(Exercise description): In the entries below, some lines hold the string "computer"; please say how many, giving the number and nothing else.

(Given records):
[Start of Attachment]

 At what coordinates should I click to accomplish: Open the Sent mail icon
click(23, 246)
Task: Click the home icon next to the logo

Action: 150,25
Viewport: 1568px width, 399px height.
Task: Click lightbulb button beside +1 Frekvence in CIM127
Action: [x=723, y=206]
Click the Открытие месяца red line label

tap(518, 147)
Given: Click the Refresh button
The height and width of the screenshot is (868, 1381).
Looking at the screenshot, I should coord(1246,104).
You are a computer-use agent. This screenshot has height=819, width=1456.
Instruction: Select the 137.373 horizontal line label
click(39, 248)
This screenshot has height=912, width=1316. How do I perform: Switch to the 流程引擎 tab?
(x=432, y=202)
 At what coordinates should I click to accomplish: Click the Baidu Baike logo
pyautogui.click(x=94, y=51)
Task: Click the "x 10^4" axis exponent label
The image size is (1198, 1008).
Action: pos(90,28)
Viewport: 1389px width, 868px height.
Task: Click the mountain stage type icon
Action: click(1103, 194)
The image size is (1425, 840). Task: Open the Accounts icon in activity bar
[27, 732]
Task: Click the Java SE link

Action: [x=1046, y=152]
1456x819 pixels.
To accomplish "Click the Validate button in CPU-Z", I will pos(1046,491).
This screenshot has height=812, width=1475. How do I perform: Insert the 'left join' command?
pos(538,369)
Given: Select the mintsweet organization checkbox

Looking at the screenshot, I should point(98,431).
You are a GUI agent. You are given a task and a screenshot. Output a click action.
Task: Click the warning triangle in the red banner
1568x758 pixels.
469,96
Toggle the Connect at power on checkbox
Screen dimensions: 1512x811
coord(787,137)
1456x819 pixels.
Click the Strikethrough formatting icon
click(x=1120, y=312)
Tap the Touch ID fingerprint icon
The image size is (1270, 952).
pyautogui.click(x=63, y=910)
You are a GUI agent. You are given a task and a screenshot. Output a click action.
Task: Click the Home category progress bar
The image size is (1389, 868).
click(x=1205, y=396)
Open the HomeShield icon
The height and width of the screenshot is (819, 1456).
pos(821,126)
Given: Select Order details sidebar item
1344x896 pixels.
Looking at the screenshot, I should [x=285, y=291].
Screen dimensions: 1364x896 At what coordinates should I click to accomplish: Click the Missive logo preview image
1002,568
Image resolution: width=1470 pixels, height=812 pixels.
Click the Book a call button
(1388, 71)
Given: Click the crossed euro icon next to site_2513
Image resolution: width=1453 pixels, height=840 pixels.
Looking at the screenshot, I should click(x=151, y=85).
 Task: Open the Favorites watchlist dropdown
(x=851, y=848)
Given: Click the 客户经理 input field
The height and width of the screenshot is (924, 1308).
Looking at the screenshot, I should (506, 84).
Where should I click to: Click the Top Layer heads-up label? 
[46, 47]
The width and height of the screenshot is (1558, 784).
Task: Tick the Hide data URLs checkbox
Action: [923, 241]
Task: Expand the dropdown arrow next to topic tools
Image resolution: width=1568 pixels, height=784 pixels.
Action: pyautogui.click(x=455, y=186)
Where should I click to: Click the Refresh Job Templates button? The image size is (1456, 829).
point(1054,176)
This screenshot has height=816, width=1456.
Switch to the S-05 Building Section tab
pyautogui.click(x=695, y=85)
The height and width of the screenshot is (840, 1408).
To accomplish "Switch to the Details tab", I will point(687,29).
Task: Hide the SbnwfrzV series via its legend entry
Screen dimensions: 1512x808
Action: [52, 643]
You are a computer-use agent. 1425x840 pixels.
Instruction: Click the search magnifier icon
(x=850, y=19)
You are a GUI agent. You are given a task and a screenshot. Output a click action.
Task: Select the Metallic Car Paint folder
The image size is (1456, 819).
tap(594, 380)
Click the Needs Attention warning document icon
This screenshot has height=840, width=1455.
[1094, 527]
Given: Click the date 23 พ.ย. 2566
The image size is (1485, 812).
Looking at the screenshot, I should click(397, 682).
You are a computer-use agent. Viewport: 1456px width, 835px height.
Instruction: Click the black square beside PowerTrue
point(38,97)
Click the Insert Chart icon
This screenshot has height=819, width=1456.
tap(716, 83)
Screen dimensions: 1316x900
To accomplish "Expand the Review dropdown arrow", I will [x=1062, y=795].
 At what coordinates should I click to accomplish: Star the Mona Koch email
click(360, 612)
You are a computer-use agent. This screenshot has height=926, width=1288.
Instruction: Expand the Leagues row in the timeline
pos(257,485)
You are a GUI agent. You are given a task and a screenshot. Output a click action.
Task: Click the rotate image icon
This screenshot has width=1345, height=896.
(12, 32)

[End of Attachment]

(Answer area): 4